Concluding Comments

With devices nearly always in hand, “on,” and connected, we have become increasingly accustomed to being on-grid and locatable. We rarely acknowledge the streams of data we proliferate on a daily basis. We text, we tweet, we Instagram, we Facebook, we email; and we readily announce our location by these means. In the process, we fail to recognize our implication in a mode of governance that utilizes pervasive tracking in order to make the habits of populations predictable and thereby manageable.

In teaching a course on surveillance, I challenge students to interrogate how their everyday media habits serve a biopolitical project of population management. At the same time, I ask them to consider how thinking about their relations with and through their devices might result in new habits of awareness that reveal a subtly altered relation to the status quo. In this regard, we follow Michel Foucault’s shift in focus from institutions, power, and architectures of truth to the problem of ethos, or practice of living (“On the Genealogy of Morals”).

In “About the Beginning of the Hermeneutics of the Self. Two Lectures at Dartmouth,” Foucault advocates for a way of living that pursues a “politics of ourselves” (223). Such a style or manner of living cultivates a creative relation not only to oneself but also to a population. In this way, he encourages us to stimulate within a community of individuals a sensitivity to shared habits and tendencies as opposed to the shared deliberations emphasized by the liberal democratic notion of citizen-individuals. Ultimately, he suggests how such practices, or habits, morph in relation to a likewise ever-evolving context.

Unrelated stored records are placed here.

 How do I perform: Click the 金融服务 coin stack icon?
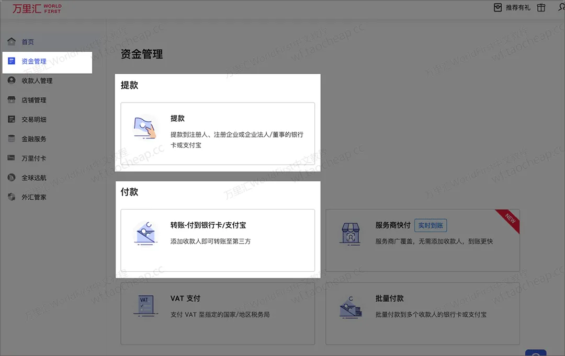pos(12,139)
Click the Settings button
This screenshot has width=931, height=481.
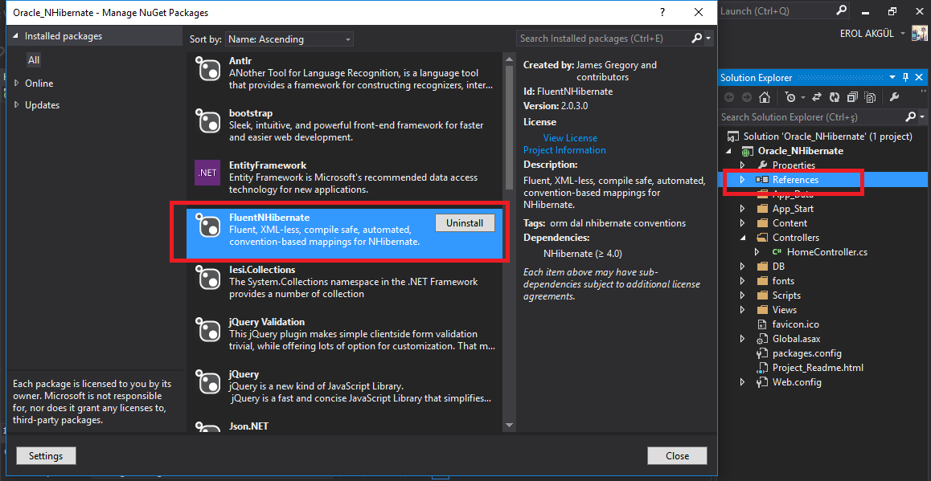tap(46, 456)
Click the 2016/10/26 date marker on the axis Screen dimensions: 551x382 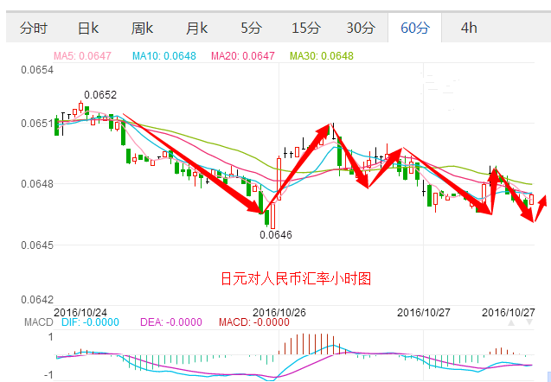pyautogui.click(x=279, y=313)
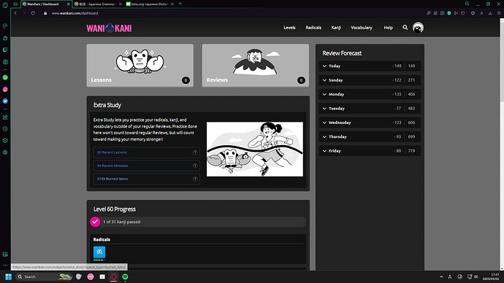504x283 pixels.
Task: Click the Windows taskbar Search field
Action: [38, 276]
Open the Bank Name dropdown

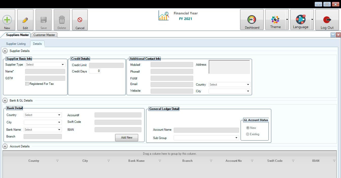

During the course of this semester, students have heeded Foucault’s call. They have confronted surveillance head-on. They have negotiated, in both theoretical and concrete terms, the ways in which surveillance—and governance more broadly—establishes conditions of possibility for living in the mobile, connected present. They have demonstrated the capacity to think toward an awareness of, or sensitivity to, what tends to remain status quo for many of us. Their efforts are to be applauded, their insights appreciated. My thanks to the students who joined me on this venture.

 

Bibliography

Foucault, Michel. “About the Beginning of the Hermeneutics of the Self. Two Lectures at Dartmouth.” Political Theory 12.2 (May 1993): 198-227.

Foucault, Michel. “On the Genealogy of Morals: An Overview of Work in Progress.” The Essential Works of Foucault, 1954-1984. Ed. Paul Rabinow. New York: New Press, 1997. 253-280.